26 janeiro 2009

Cabeleireiro - Episódio 522

Enquanto espero, pego na primeira revista que vem à mão, GQ, uma revista para homens. Ao contrário da MaxMen, este exemplar deixou-me boa impressão, bons jornalistas, bons artigos, temas interessantes... enfim, uma revista para "um ser masculino mais evoluído", certamente um nicho (nichozinho) de mercado dum vasto segmento.

Desvio o olhar para as crianças presentes. Três meninas.

Uma, a mais velha, pavoneia-se frenéticamente em frente ao espelho (começa cedo).

A segunda, seguramente irmã da primeira, sentada no chão, está com uma cara de semi-nojo enquanto pega no cabelo cortado impiedosamente caído no chão. Depois, como se tivesse encontrado alguma coisa importante, sorri e levanta-se com uma madeixa agarrada pelos dedos, "mãe este é teu", a mãe olha e sorri "deve ser, parece meu", a mãe volta para a sua revista e a menina mete a madeixa cortada no bolso do vestido.

A terceira está siderada a olhar, para aquela que, deverá ser a sua mãe, acabadinha de ser enfiada num daqueles secadores tipo capacete de astronauta.
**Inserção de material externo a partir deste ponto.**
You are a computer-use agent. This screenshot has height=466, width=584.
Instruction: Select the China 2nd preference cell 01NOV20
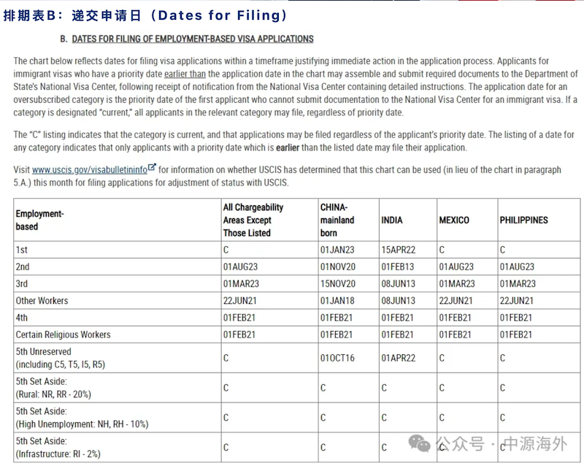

A menina nem se mexe, tem uma boneca na mão agarrada pelos cabelos, mas está com o olhar fixo na mãe. Imóvel por algum tempo, depois olha para cada uma das pessoas que ali está, uma a uma, só encontra os meus olho, depois olha para a mãe e volta a olhar para mim, parece esperar que eu reaja a algo. Eu não a percebi. Então levanta-se, decidida, espreita, por baixo do capacete, para o rosto da mãe e diz "mamã! ainda respiras?" A mãe gozou bastante com a situação, ridicularizou-a até. A menina voltou a sentar-se, uma mão agarrada ao cabelo da boneca a outra ao banquinho onde se senta. Não demove o olhar da mãe, como quem fica de guarda. E fica.

4 comentários:

Pedro disse...

"só encontra os meus olhos"

e pode ter sido nesse encontro do teu olhar que ganhou a energia (coragem?) para romper essa pergunta importante que lhe ia dentro

os adultos esquecem depressa como é a descoberta do mundo; e essa mãe, a ridicularizar, mostra-se como é

o teu texto está muito bonito; e mais gostei do encontro dos teus olhos

Leonor disse...

Uma ida ao cabeleieiro pode traumatizar qualquer alminha mais incauta ...
perceo lindamente essa reacção aos secadores porque em miúda também a tive ... sorte a minha que a minha mãe tinha uma atítude um pedacito mais pedagogica...

Hoje em dia deixo de respirar quando me arranjam os pés ... às vezes odeio ser gaija ...


beijuka

Unknown disse...

"Enquanto espero, pego na primeira revista que vem à mão, GQ, uma revista para homens. Ao contrário da MaxMen, este exemplar deixou-me boa impressão, bons jornalistas, bons artigos, temas interessantes..."

E gajas descascadas?

Maria Cardeal disse...

Pedro,
Não me atrevi a escrever o que aquela mãe disse à pequena, foi bastante mau, no entanto pareceu-me que não afectou a menina. Ali ficou, serena e aliviada por saber que a mãe ainda respirava.

(Obrigada) :*


Mlee,
A mim parece-me tão fácil poder explicar as coisas... principalmente a estas mini-criaturas, que parecem perceber tudo. Mas, quem sou eu, não tenho crianças por perto para testar as minhas capacidades de ensinar o que quer que seja...

(sim, arranjar os pés também me faz agarrar à cadeira...nem sei se respiro!)
Beijo

Luis,
meu caro Luis, não me lembro de ver nada descascado na revista... distrai-me a olhar para uma foto do Miguel Sousa Tavares, mesmo não estando descascado, acho que ainda me babei.